Dataset entries
--------------------------------------------------

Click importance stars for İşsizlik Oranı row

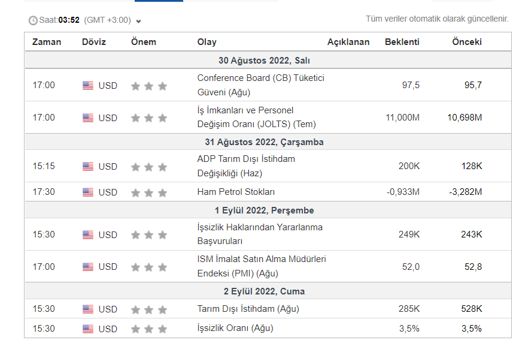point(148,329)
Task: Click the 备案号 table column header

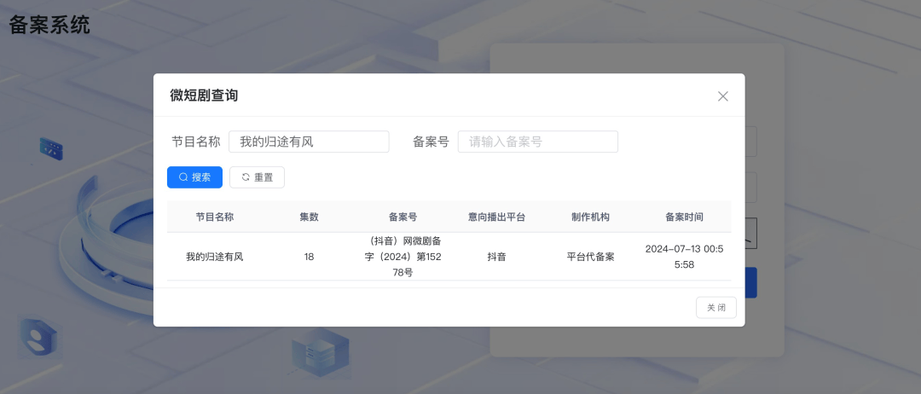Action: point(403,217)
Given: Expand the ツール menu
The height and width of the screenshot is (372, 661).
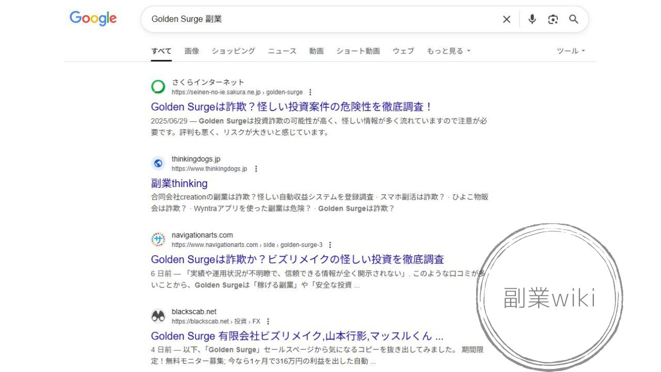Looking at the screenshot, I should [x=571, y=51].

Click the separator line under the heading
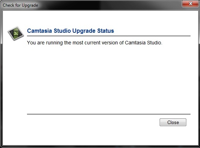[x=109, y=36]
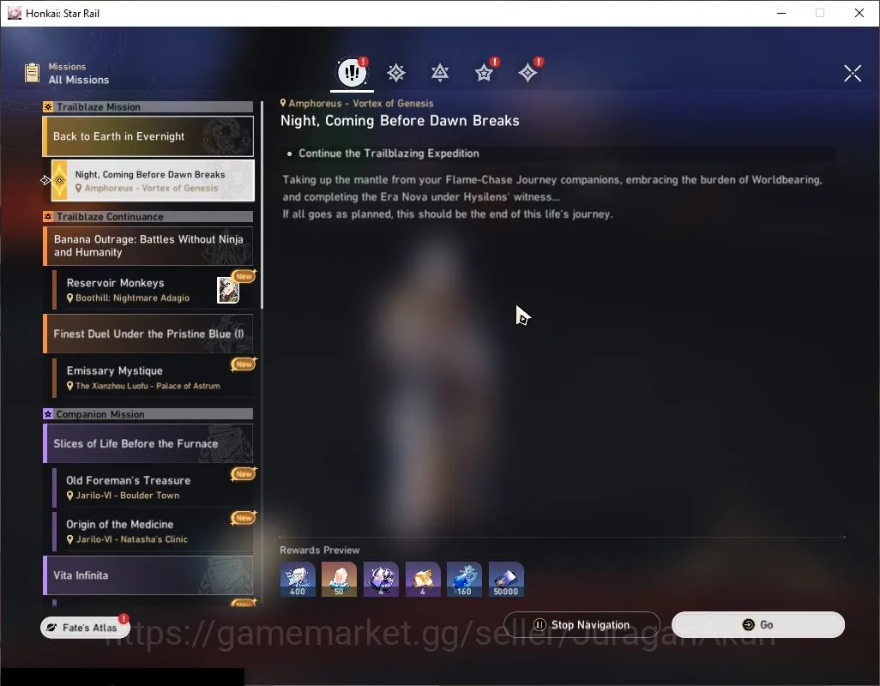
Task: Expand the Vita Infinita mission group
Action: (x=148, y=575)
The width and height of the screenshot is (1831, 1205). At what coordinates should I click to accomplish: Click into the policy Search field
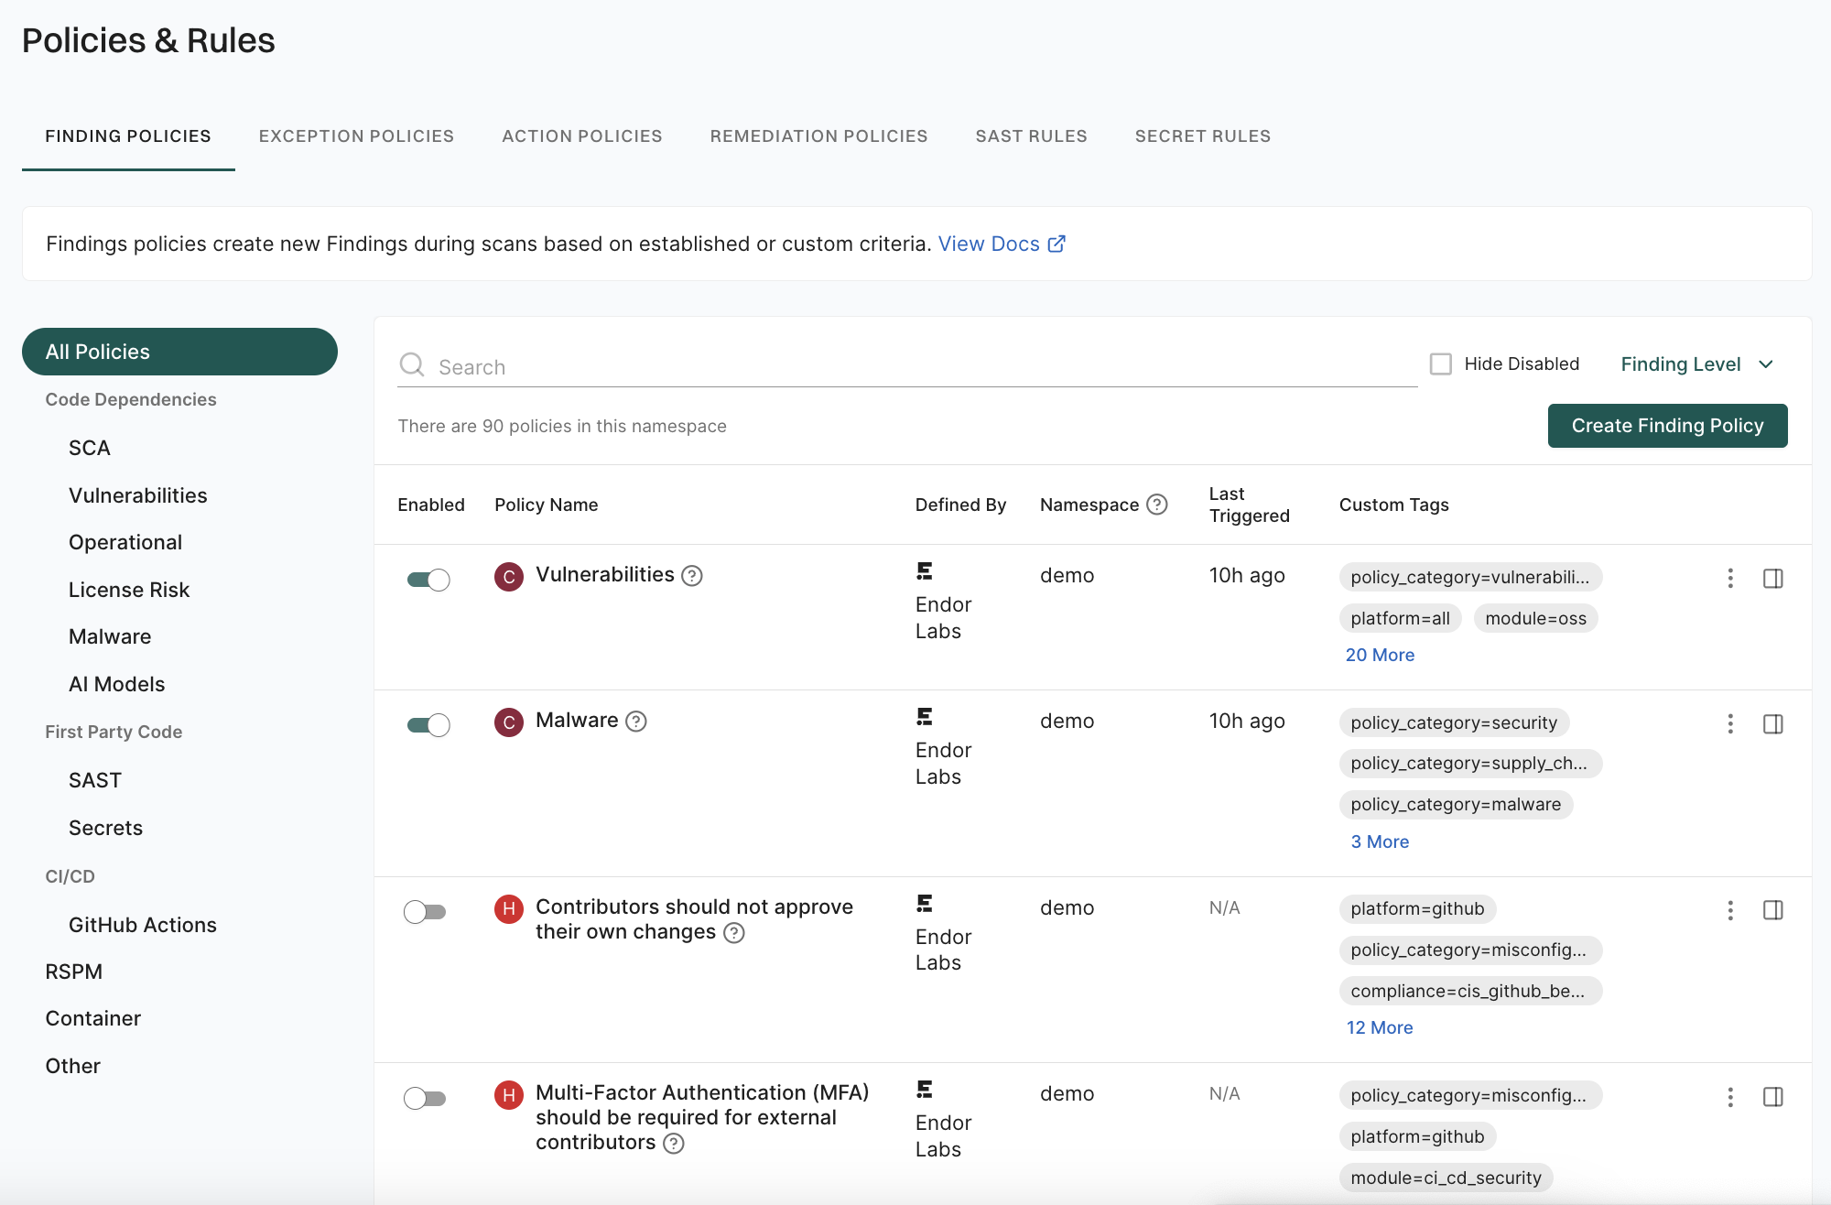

--------------------------------------------------

__Written request__. Format the lines of the items above as a numbered list, skipping blank lines and leaving out the pictures.

__Answer to this task__.
1. Click importance stars for İşsizlik Oranı row
2. point(148,329)
3. Task: Click the 备案号 table column header
4. Action: point(403,217)
5. Given: Expand the ツール menu
6. The height and width of the screenshot is (372, 661).
7. Looking at the screenshot, I should [x=571, y=51].
8. Click the separator line under the heading
9. [x=109, y=36]
10. Task: Expand the Vita Infinita mission group
11. Action: (x=148, y=575)
12. The width and height of the screenshot is (1831, 1205). At what coordinates should I click to accomplish: Click into the policy Search field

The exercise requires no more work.